--- START ---
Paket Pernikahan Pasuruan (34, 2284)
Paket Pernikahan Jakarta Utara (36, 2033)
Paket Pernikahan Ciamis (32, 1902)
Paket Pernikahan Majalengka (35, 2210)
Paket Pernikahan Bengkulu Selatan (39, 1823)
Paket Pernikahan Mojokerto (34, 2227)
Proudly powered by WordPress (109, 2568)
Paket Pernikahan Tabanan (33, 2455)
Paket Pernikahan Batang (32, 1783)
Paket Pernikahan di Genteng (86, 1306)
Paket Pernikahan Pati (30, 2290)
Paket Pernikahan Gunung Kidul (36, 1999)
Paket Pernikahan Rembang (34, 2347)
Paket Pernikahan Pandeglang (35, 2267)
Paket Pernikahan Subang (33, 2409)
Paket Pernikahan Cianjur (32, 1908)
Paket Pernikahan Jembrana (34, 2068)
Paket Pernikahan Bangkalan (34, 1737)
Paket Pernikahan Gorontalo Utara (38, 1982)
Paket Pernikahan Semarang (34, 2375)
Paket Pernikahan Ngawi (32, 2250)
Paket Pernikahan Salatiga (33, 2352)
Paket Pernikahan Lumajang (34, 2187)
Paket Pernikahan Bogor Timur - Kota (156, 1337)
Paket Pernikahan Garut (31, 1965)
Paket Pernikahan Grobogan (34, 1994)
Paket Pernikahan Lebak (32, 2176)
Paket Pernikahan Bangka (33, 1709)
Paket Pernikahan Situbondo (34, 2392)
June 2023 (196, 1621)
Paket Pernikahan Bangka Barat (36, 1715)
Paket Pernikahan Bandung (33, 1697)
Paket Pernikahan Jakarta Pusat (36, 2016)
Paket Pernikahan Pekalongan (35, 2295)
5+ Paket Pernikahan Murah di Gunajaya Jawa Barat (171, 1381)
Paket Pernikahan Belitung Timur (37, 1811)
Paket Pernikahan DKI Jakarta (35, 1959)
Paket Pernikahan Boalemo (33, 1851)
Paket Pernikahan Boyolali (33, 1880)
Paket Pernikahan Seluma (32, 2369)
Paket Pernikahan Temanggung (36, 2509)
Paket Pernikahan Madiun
--- END ---
▸ TASK REQUIREMENTS: Where the listing above has a line with "Paket Pernikahan Jembrana (34, 2068)", start there, and output every line exactly through the line with "Paket Pernikahan Belitung Timur (37, 1811)", which is also included.

▸ EXERCISE RESPONSE:
Paket Pernikahan Jembrana (34, 2068)
Paket Pernikahan Bangkalan (34, 1737)
Paket Pernikahan Gorontalo Utara (38, 1982)
Paket Pernikahan Semarang (34, 2375)
Paket Pernikahan Ngawi (32, 2250)
Paket Pernikahan Salatiga (33, 2352)
Paket Pernikahan Lumajang (34, 2187)
Paket Pernikahan Bogor Timur - Kota (156, 1337)
Paket Pernikahan Garut (31, 1965)
Paket Pernikahan Grobogan (34, 1994)
Paket Pernikahan Lebak (32, 2176)
Paket Pernikahan Bangka (33, 1709)
Paket Pernikahan Situbondo (34, 2392)
June 2023 (196, 1621)
Paket Pernikahan Bangka Barat (36, 1715)
Paket Pernikahan Bandung (33, 1697)
Paket Pernikahan Jakarta Pusat (36, 2016)
Paket Pernikahan Pekalongan (35, 2295)
5+ Paket Pernikahan Murah di Gunajaya Jawa Barat (171, 1381)
Paket Pernikahan Belitung Timur (37, 1811)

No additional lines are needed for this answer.